··· Exercise material

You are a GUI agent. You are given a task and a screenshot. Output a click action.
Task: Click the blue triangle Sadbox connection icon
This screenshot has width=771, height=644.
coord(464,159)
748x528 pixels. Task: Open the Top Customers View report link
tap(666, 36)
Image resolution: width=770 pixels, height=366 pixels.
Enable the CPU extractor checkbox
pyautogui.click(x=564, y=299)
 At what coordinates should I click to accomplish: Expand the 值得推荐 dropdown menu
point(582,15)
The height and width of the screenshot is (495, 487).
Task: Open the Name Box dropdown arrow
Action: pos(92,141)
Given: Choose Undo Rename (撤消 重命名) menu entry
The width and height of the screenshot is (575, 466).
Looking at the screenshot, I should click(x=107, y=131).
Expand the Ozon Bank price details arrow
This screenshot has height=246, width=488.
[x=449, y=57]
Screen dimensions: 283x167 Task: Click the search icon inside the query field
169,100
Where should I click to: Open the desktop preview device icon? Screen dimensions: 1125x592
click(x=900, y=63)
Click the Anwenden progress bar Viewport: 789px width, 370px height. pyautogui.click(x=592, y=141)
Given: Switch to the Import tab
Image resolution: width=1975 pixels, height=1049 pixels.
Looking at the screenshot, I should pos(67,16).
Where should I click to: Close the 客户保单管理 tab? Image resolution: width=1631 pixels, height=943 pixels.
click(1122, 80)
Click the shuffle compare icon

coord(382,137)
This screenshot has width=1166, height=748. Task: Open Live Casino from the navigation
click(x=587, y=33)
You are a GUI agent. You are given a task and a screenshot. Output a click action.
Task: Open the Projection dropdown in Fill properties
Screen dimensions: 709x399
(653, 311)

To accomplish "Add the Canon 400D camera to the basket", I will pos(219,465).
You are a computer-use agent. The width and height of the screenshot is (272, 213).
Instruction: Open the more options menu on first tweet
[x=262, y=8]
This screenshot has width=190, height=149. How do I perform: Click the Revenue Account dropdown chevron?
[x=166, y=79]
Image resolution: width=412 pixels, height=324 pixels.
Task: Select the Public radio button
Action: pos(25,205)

······

| Problem |
Please rewrite the data above, swapping "Screen dimensions" for "Display size" everywhere it appears and leaving everything else untouched.

| Reply to the task |
You are a GUI agent. You are given a task and a screenshot. Output a click action.
Task: Click the blue triangle Sadbox connection icon
This screenshot has width=771, height=644.
coord(464,159)
748x528 pixels. Task: Open the Top Customers View report link
tap(666, 36)
Image resolution: width=770 pixels, height=366 pixels.
Enable the CPU extractor checkbox
pyautogui.click(x=564, y=299)
 At what coordinates should I click to accomplish: Expand the 值得推荐 dropdown menu
point(582,15)
The height and width of the screenshot is (495, 487).
Task: Open the Name Box dropdown arrow
Action: pos(92,141)
Given: Choose Undo Rename (撤消 重命名) menu entry
The width and height of the screenshot is (575, 466).
Looking at the screenshot, I should click(x=107, y=131).
Expand the Ozon Bank price details arrow
This screenshot has height=246, width=488.
[x=449, y=57]
Display size: 283x167 Task: Click the search icon inside the query field
169,100
Where should I click to: Open the desktop preview device icon? Display size: 1125x592
click(x=900, y=63)
Click the Anwenden progress bar Viewport: 789px width, 370px height. pyautogui.click(x=592, y=141)
Given: Switch to the Import tab
Image resolution: width=1975 pixels, height=1049 pixels.
Looking at the screenshot, I should pos(67,16).
Where should I click to: Close the 客户保单管理 tab? Image resolution: width=1631 pixels, height=943 pixels.
click(1122, 80)
Click the shuffle compare icon

coord(382,137)
This screenshot has width=1166, height=748. Task: Open Live Casino from the navigation
click(x=587, y=33)
You are a GUI agent. You are given a task and a screenshot. Output a click action.
Task: Open the Projection dropdown in Fill properties
Display size: 709x399
(653, 311)

To accomplish "Add the Canon 400D camera to the basket", I will pos(219,465).
You are a computer-use agent. The width and height of the screenshot is (272, 213).
Instruction: Open the more options menu on first tweet
[x=262, y=8]
This screenshot has width=190, height=149. How do I perform: Click the Revenue Account dropdown chevron?
[x=166, y=79]
Image resolution: width=412 pixels, height=324 pixels.
Task: Select the Public radio button
Action: pos(25,205)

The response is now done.